Siamo arrivati ad un punto di censura che, ormai, ha più il senso del ridicolo che della difesa in favore di certe etnie o categorie

Ha fatto il giro del mondo la notizia che ha visto protagonista Papa Francesco, durante un colloquio privato con i vescovi in Vaticano lo scorso 20 maggio. Il Pontefice, parlando del problema dei seminaristi con tendenze omosessuali ha usato la parola “frociaggine”. Tale termine è stato adoperato dal Papa motivando il suo “no” all’ammissione di uomini con tendenze gay nei Seminari. Apriti cielo! Il primo sito d’informazione a riportare la notizia è stato “Dagospia” e poi, a cascata, tutte le altre testate.

Oggi, nonostante un’Era in cui si parla tanto di libertà (anche e soprattutto di opinione) è sempre più frequente mettere il bavaglio alla nostra Lingua che già risente (in negativo) di termini anglofoni inseriti a forza nei dialoghi correnti.

Fonte: Parola di Vita

Certo, il termine usato da Bergoglio appare “forte” se si pensa alla bocca da cui è uscito ma, siamo sinceri, in questa storia c’è anche un falso moralismo intriso di vittimismo. Sì, perché al giorno d’oggi, parole come “negro”, “frocio”, “razza” e molte altre sono state etichettate come negative, a prescindere dal contesto in cui vengono espresse.

Tornando all’accaduto il Papa, come riportato ad inizio articolo, si trovava in un contesto confindenziale. Ognuno di noi quando è nel privato tende a lasciarsi andare ad un gergo che, in pubblico, non utilizzerebbe mai. La situazione “intima” ci spinge a dire in maniera esplicità ciò che, in ambito formale, esterneremmo con fare più forbito.

Fonte: Informazione.it

E questo vale anche per un Papa. Ma forse, è giusto porsi degli interrogativi: un Pontefice ha, realmente, uno spazio privato? Possiamo definire, quello con i Vescovi, un incontro informale? O, al contrario, il suo ruolo lo porta sempre a vivere situazioni pubbliche, anche se poi vengono spacciate come private?

Domande lecite se si pensa che, evidentemente, qualcuno dei presenti ha fatto la “soffiata” mettendo in piazza ciò che sarebbe dovuto rimanere custodito tra le mura della Santa Sede.

E, volendo estendere il discorso all’omosessualità, forse il vero problema non sta nel termine “frociaggine” ma nel fatto che la Chiesa ha già in sé preti omosessuali che sono stati ordinati e che non hanno saputo tenere a bada la propria pulsione, esternandola nel modo più infame che un essere vivente possa fare, attraverso l’abuso di minori. Se ci pensiamo bene, la Pedofilia, altro non è che un ramo malato dell’omosessualità.
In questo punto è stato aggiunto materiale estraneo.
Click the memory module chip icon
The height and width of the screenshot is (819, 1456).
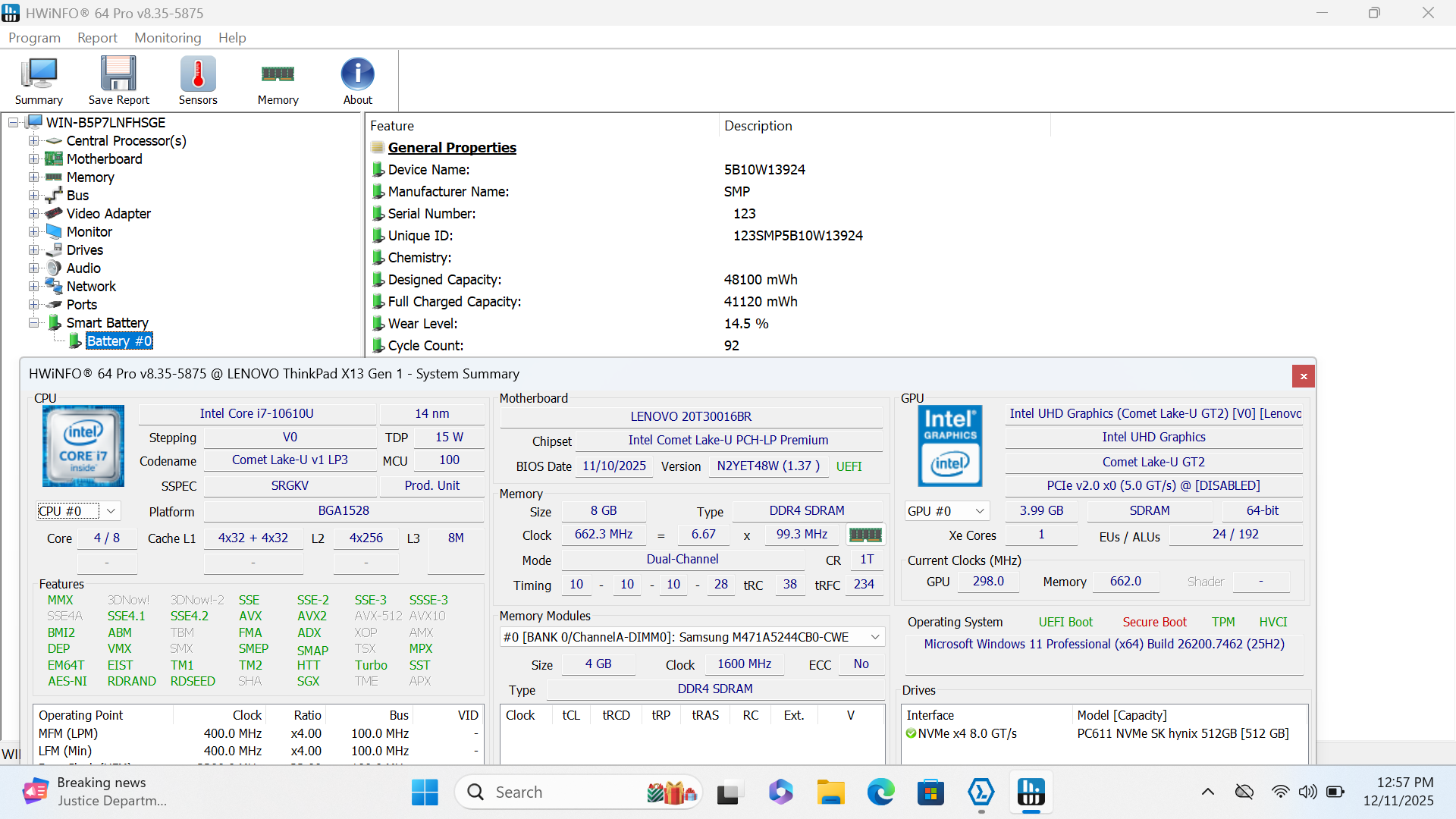[865, 535]
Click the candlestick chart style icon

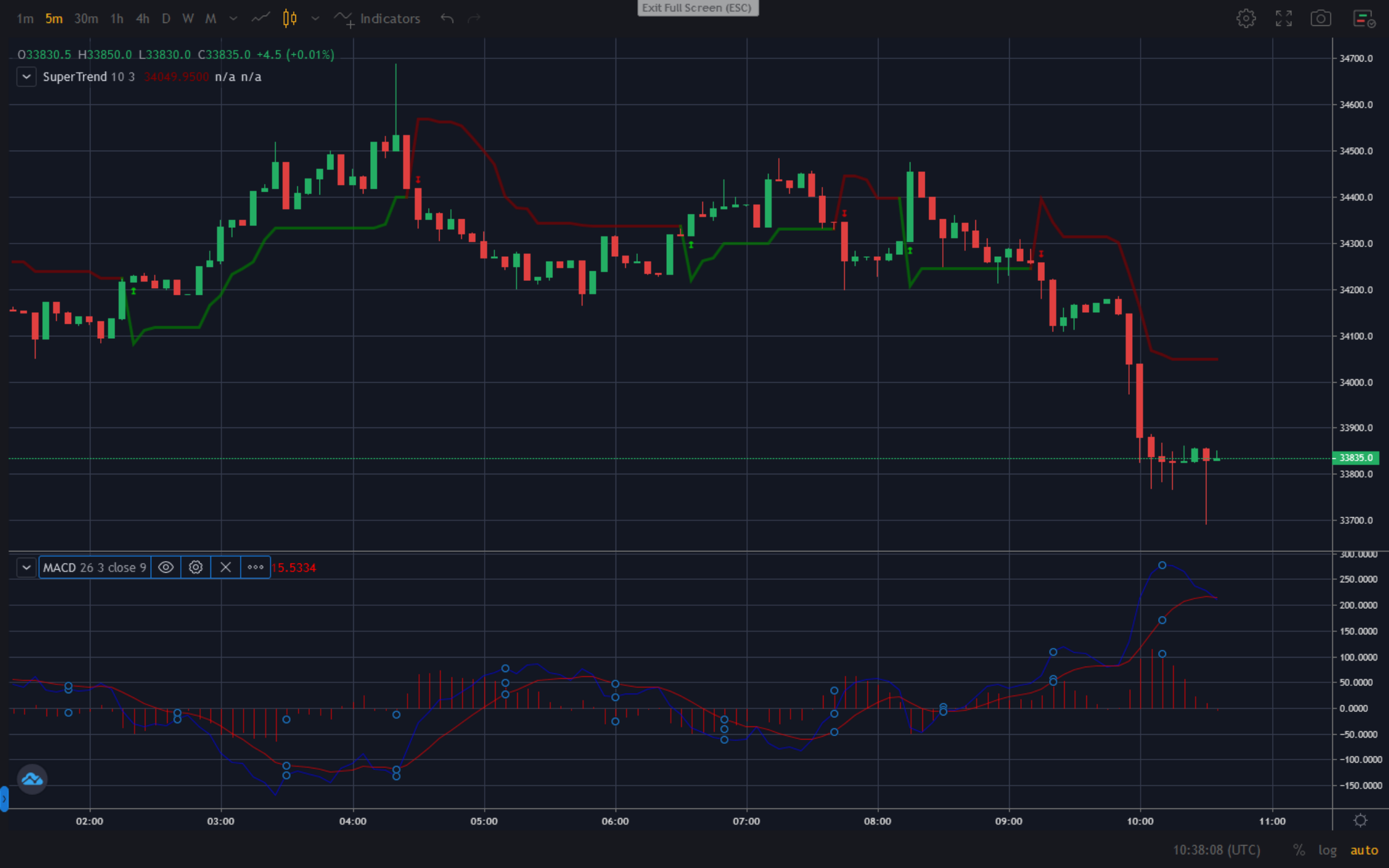[x=290, y=19]
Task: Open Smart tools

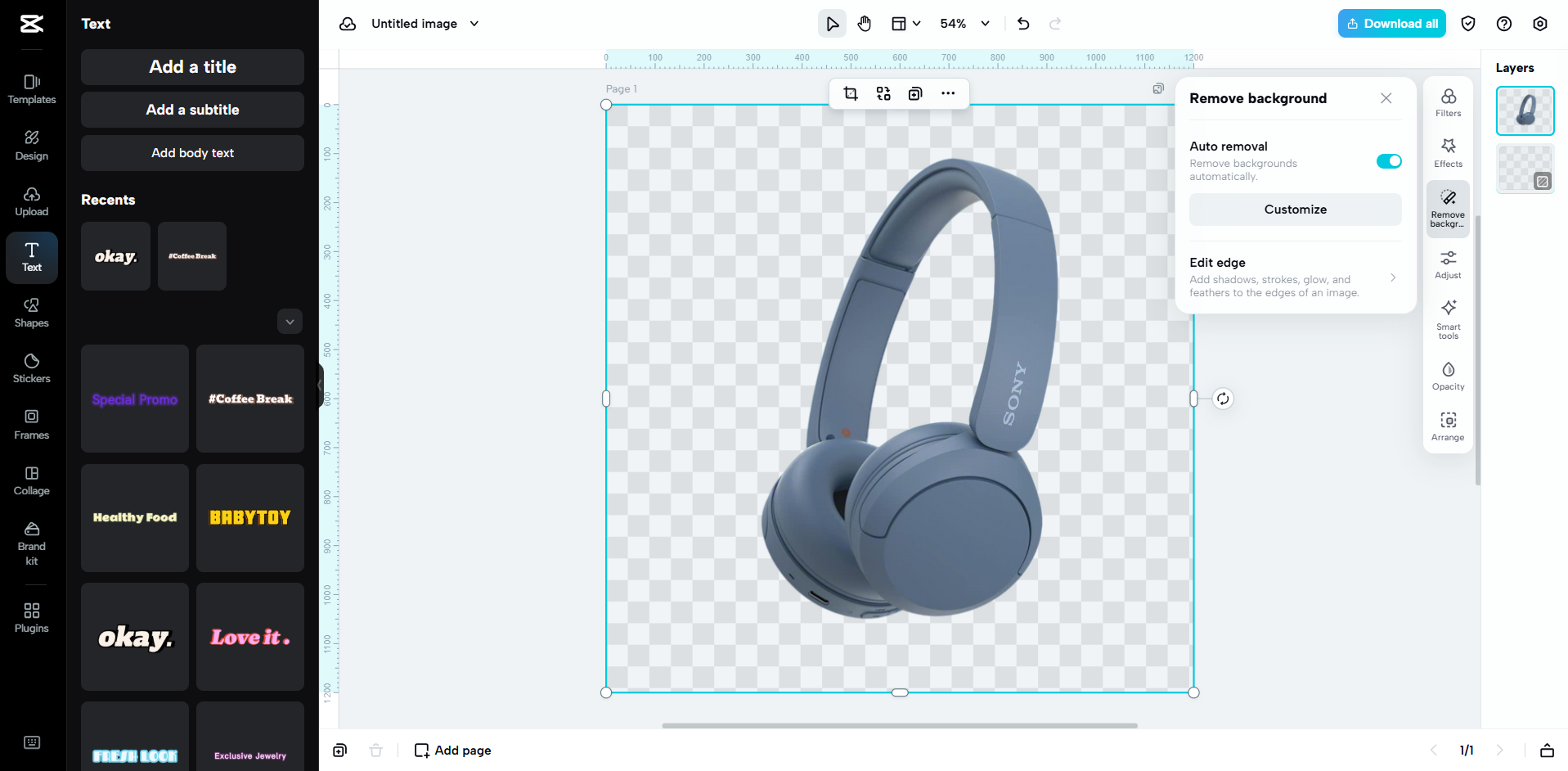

Cercare di sviare l’attenzione ponendo l’accento su questa colorita espressione come se fosse il male assoluto, vuol dire non voler evidenziare ciò che andrebbe condannato a gran voce. Abusare di chi, per motivi fisici e psicologici, è in netta inferiorità è da vigliacchi e lo diventa ancor di più quando a macchiarsi di quest’infamia sono coloro che indossano un abito sacro.

Eppure, il problema è quello lessicale.  Ma si sa, è molto più conveniente guardare la pagliuzza piuttosto che la trave!